Many cytokines and chemokines are involved in MSC's therapeutic capacity in respiratory diseases. Prostaglandin E2 (PGE2) produced by MSCs can drive macrophages from M1 to M2, an anti-inflammatory phenotype, increasing their production of anti-inflammatory cytokine IL-10 [20]. Another key potent anti-inflammatory protein secreted by MSCs is TNF stimulated gene-6 (TSG-6), which can contribute to decreasing inflammatory cytokine and cell counts in bronchoalveolar lavage fluid, while also contributing to fibrosis resolution [83]. Knockdown of TSG-6 expression in MSCs nullified most of these anti-inflammatory effects [84]. TSG-6 is involved in a well-described mechanism by acting on resident macrophages, decreasing TLR2/NFk-B signaling, and thereby decreasing the secretion of proinflammatory mediators [85,86]. Herpesvirus entry mediator (HVEM) and B- and T-lymphocyte attenuator (BTLA) signaling also seems to be involved in MSC response to ARDS, particularly its immunomodulatory effects. Transplanted lung MSCs expressing HVEM showed improved regulation of inflammatory responses in innate and adaptive immune cells in LPS-induced ARDS model [87].
Moreover, MSC therapy can be beneficial even in indirect COVID-19 injuries. Preclinical studies using ventilator-induced lung injury models in rats showed that treatment with MSCs or MSC-CM decreased bronchoalveolar liquid concentrations of cytokines and inflammatory cells [88,89]. MSCs can also prevent secondary bacterial infections in patients with COVID-19 through their anti-microbial capacity, showing reduced bacterial levels in the alveoli, blood, and spleen in mice as well as in ex vivo human lungs [67,90].

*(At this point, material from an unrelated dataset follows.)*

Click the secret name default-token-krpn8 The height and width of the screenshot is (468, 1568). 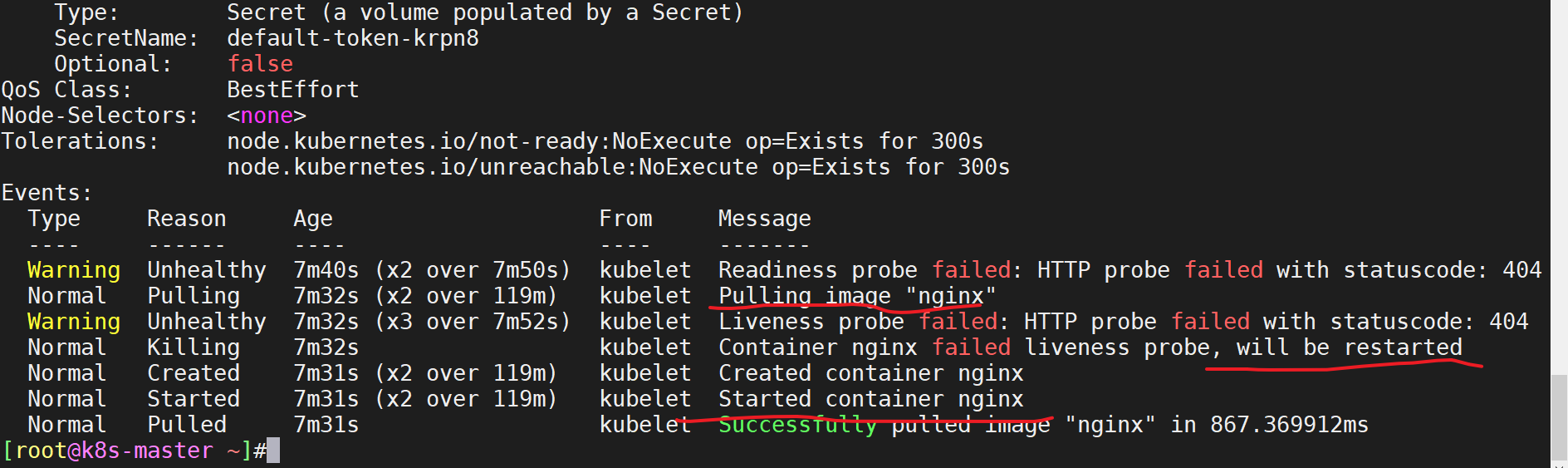(x=353, y=38)
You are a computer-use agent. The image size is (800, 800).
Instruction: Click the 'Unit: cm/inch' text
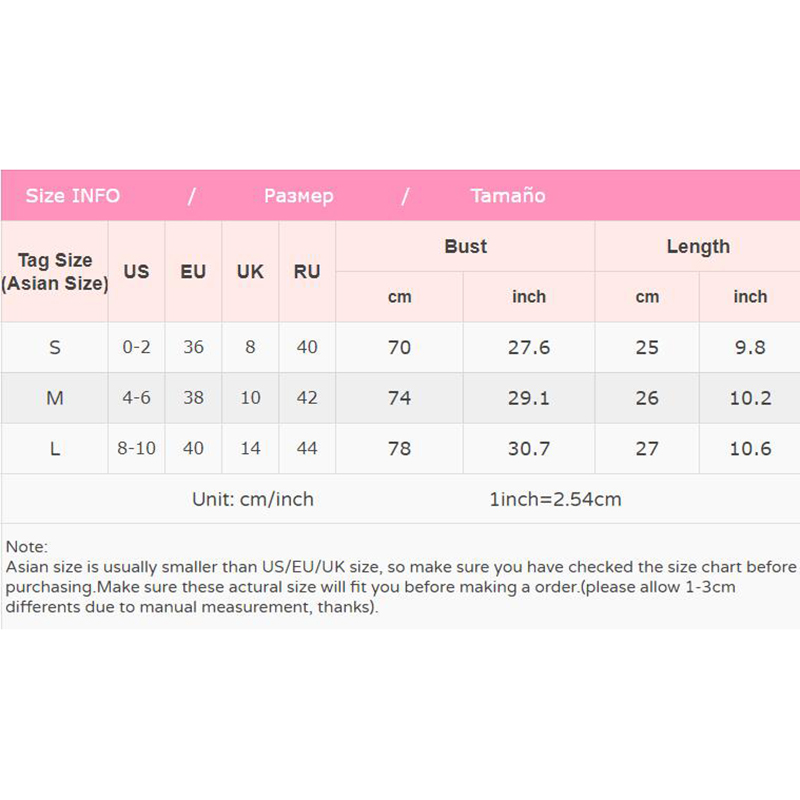point(253,499)
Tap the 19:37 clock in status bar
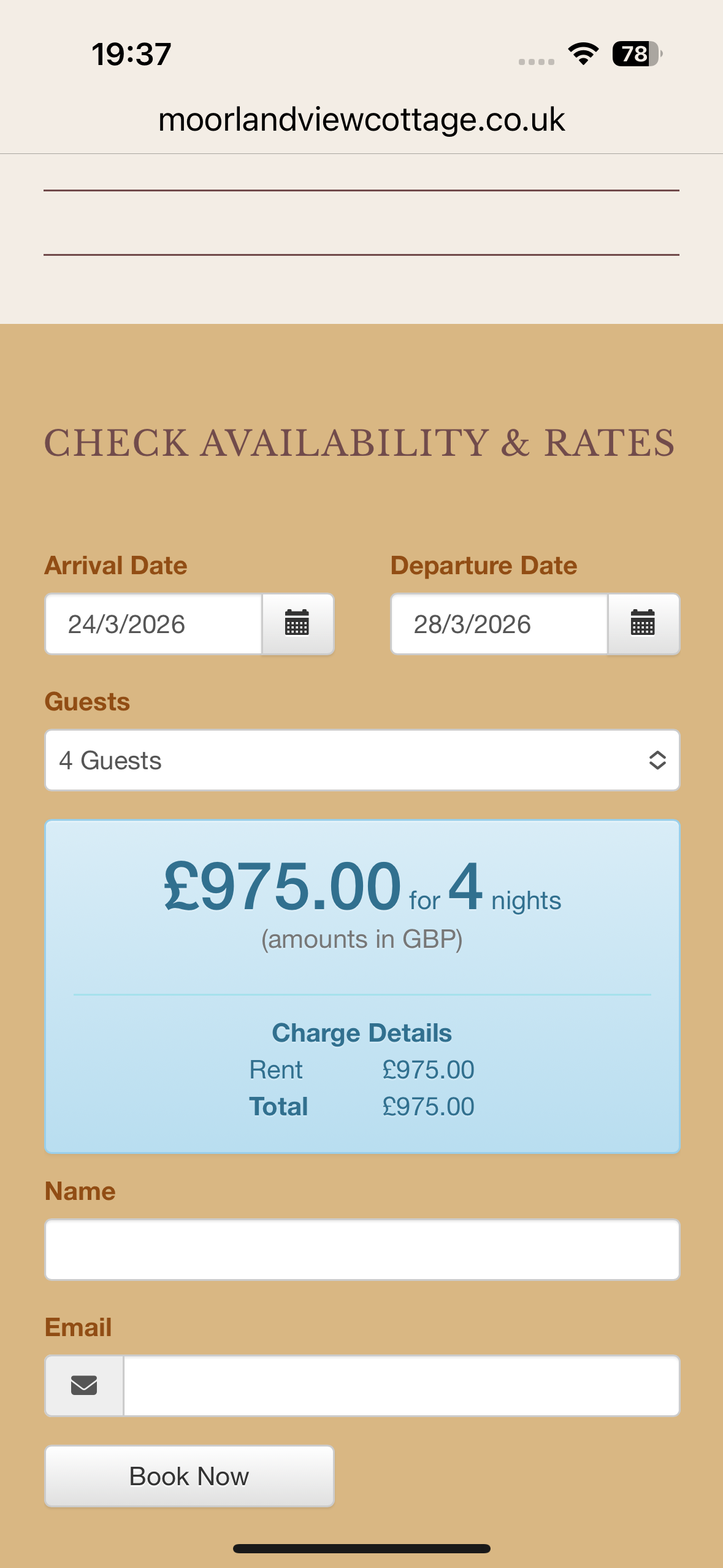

Although few studies have investigated MSC therapy in viral-induced ARDS, the collective literature suggests a moderate beneficial effect of MSCs in general ARDS. Therefore, as COVID-19 patients receive mainly support therapy, MSCs are promising therapeutic candidates. Further investigations are necessary, especially regarding MSC timing and frequency of administration, hopefully in the strongest evidence scenario: randomized double-blind clinical trials.
2.2. Blood vessels
Many clinical conditions, including general pneumonia, increase the risk of venous thromboembolism (VTE); hence, anticoagulants are routinely used as prophylaxis. [[91], [92], [93]]. However, COVID-19 seems to cause more frequent thrombotic disorders or endothelial damage than infections by other respiratory viruses such as SARS-CoV, MERS, and influenza [94]. Preliminary reports suggest that disseminated thrombotic events such as disseminated intravascular coagulation (DIC) occur in patients affected by COVID-19 [[95], [96], [97]]. Two studies from Netherlands and China with severely ill COVID-19 patients demonstrated that, respectively, 31% of 184 had thrombosis with most events being VTE, and that 25% of 81 developed VTE [98,99]. Out of the 1026 patients hospitalized with COVID-19, 40% were considered to be at a high risk of VTE, based on the Padua Prediction Score [100].
A retrospective multicenter study investigating 183 patients found higher levels of D-dimer and fibrin degradation products (~3.5- and ~1.9-fold, respectively) as well as increased prothrombin time (~14%) in COVID-related deaths. Approximately 71.4% of non-survivors vs 0.6% of survivors met the criteria for DIC [96]. Elevations in prothrombin time, D-dimer, and IL-6 levels are associated with a procoagulant profile and poor prognosis in patients with COVID-19 [101]. Furthermore, based on a meta-analysis of 400 severely ill patients, platelet count was inversely correlated with COVID-19 severity [102].
One aspect that still raises questions in COVID-19 is the dissociation between relatively well-preserved lung mechanics and the severity of hypoxemia. Patients with COVID-19 maintain high respiratory system compliance, indicating a well-preserved elastic lung tissue, but display a high shunt fraction, indicating poor gas exchange (i.e., low oxygenated blood leaving the lungs). In physiological settings, endothelial self-regulation due to low oxygen levels takes place to activate vasoconstriction in the alveoli-endothelium which is not properly exchanging gas. However, COVID-19 may dysregulate this mechanism, leading to hyperperfusion of inefficient alveoli causing lower pO2, even though the ventilation capacity is only moderately reduced [103,104].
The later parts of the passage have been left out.